Umit Ozkan, professor of chemical and biomolecular engineering at Ohio State University, said that the new catalyst is much less expensive than others being developed around the world, because it does not contain precious metals, such as platinum or rhodium.
"Rhodium is used most often for this kind of catalyst, and it costs around $9,000 an ounce," Ozkan said. "Our catalyst costs around $9 a kilogram."
She and her co-workers presented the research Wednesday, August 20 at the American Chemical Society meeting in Philadelphia.
The Ohio State catalyst could help make the use of hydrogen-powered cars more practical in the future, she said.
"There are many practical issues that need to be resolved before we can use hydrogen as fuel -- how to make it, how to transport it, how to create the infrastructure for people to fill their cars with it," Ozkan explained.
"Our research lends itself to what's called a 'distributed production' strategy. Instead of making hydrogen from biofuel at a centralized facility and transporting it to gas stations, we could use our catalyst inside reactors that are actually located at the gas stations. So we wouldn't have to transport or store the hydrogen -- we could store the biofuel, and make hydrogen on the spot."
The catalyst is inexpensive to make and to use compared to others under investigation worldwide. Those others are often made from precious metals, or only work at very high temperatures.
"Precious metals have high catalytic activity and -- in most cases -- high stability, but they're also very expensive. So our goal from the outset was to come up with a precious-metal-free catalyst, one that was based on metals that are readily available and inexpensive, but still highly active and stable. So that sets us apart from most of the other groups in the world."
The new dark gray powder is made from tiny granules of cerium oxide -- a common ingredient in ceramics -- and calcium, covered with even smaller particles of cobalt. It produces hydrogen with 90 percent efficiency at 660 degrees Fahrenheit (around 350 degrees Celsius) -- a low temperature by industrial standards.
"Whenever a process works at a lower temperature, that brings energy savings and cost savings," Ozkan said. “Also, if the catalyst is highly active and can achieve high hydrogen yields, we don’t need as much of it.
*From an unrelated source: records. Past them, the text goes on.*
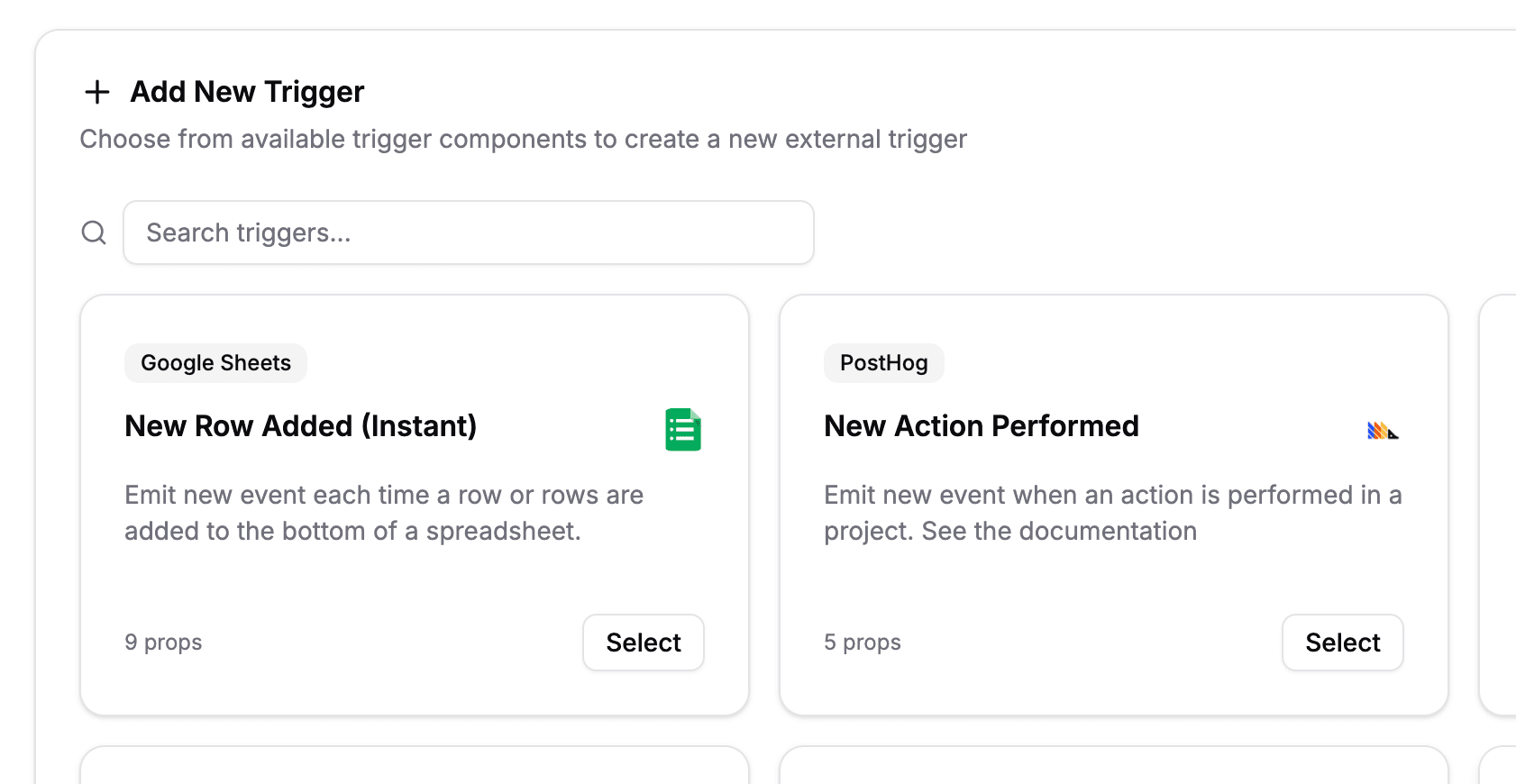Click the trigger components subtitle text
Viewport: 1516px width, 784px height.
coord(523,140)
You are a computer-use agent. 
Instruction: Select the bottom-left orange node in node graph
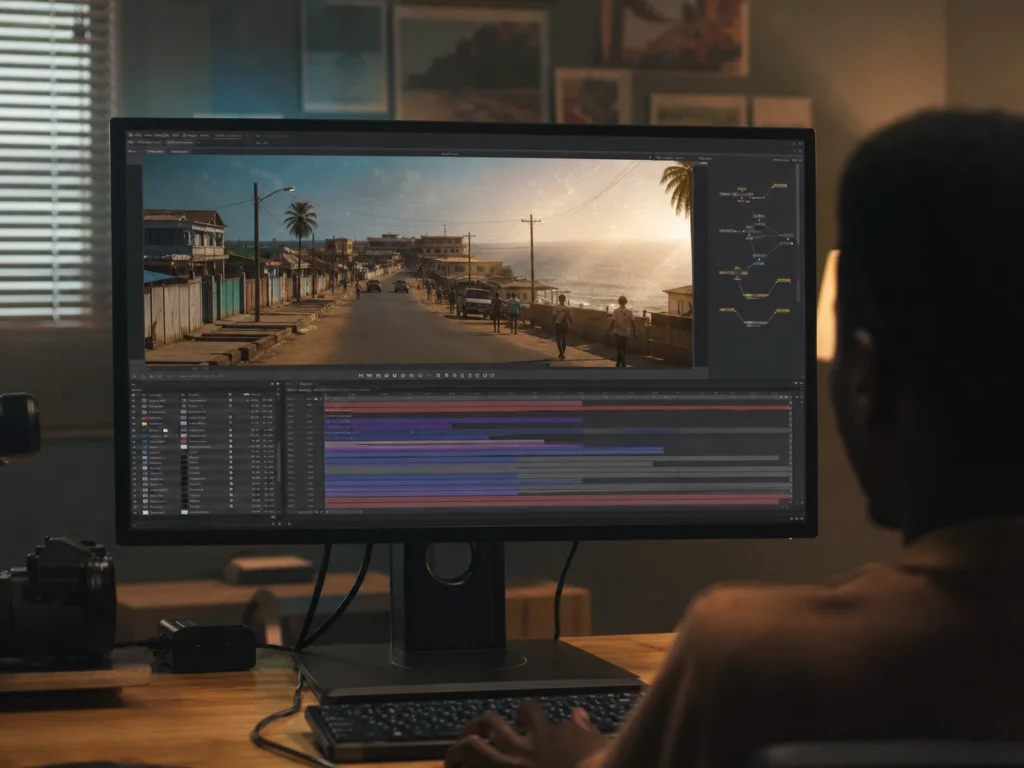click(726, 310)
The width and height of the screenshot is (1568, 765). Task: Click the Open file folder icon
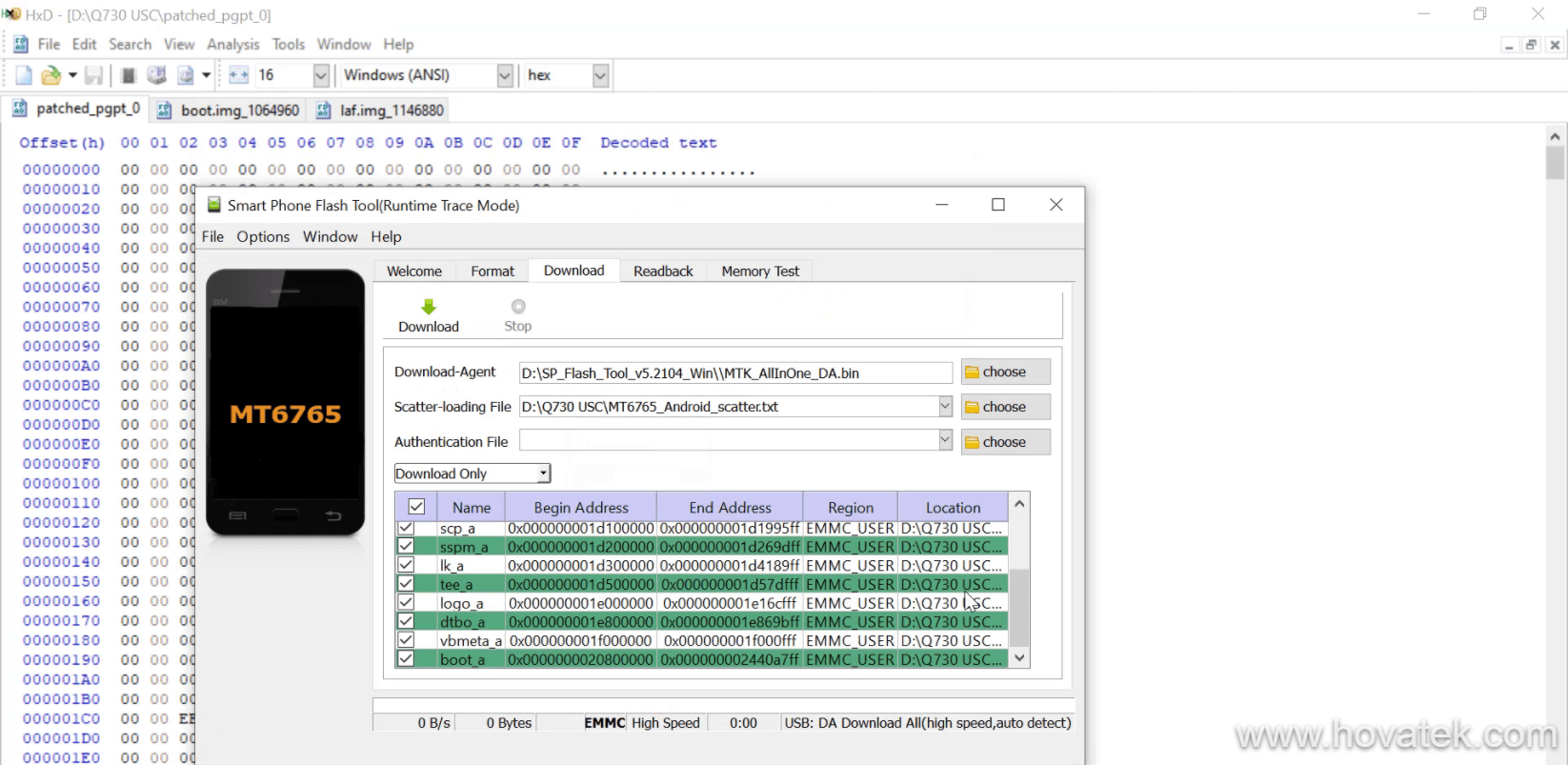coord(50,75)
That will bring down the size of the reactor, and its cost”.
The process starts with a liquid biofuel such as ethanol, which is heated and pumped into a reactor, where the catalyst spurs a series of chemical reactions that ultimately convert the liquid to a hydrogen-rich gas.
One of the biggest challenges the researchers faced was how to prevent "coking" -- the formation of carbon fragments on the surface of the catalyst. The combination of metals -- cerium oxide and calcium -- solved that problem, because it promoted the movement of oxygen ions inside the catalyst. When exposed to enough oxygen, the carbon, like the biofuel, is converted into a gas and gets oxidized; it becomes carbon dioxide.
At the end of the process, waste gases such as carbon monoxide, carbon dioxide and methane are removed, and the hydrogen is purified. To make the process more energy-efficient, heat exchangers capture waste heat and put that energy back into the reactor. Methane recovered in the process can be used to supply part of the energy.
Though this work was based on converting ethanol, Ozkan's team is now studying how to use the same catalyst with other liquid biofuels. Her coauthors on this presentation included Ohio State doctoral students Hua Song and Lingzhi Zhang.
This research was funded by the Department of Energy.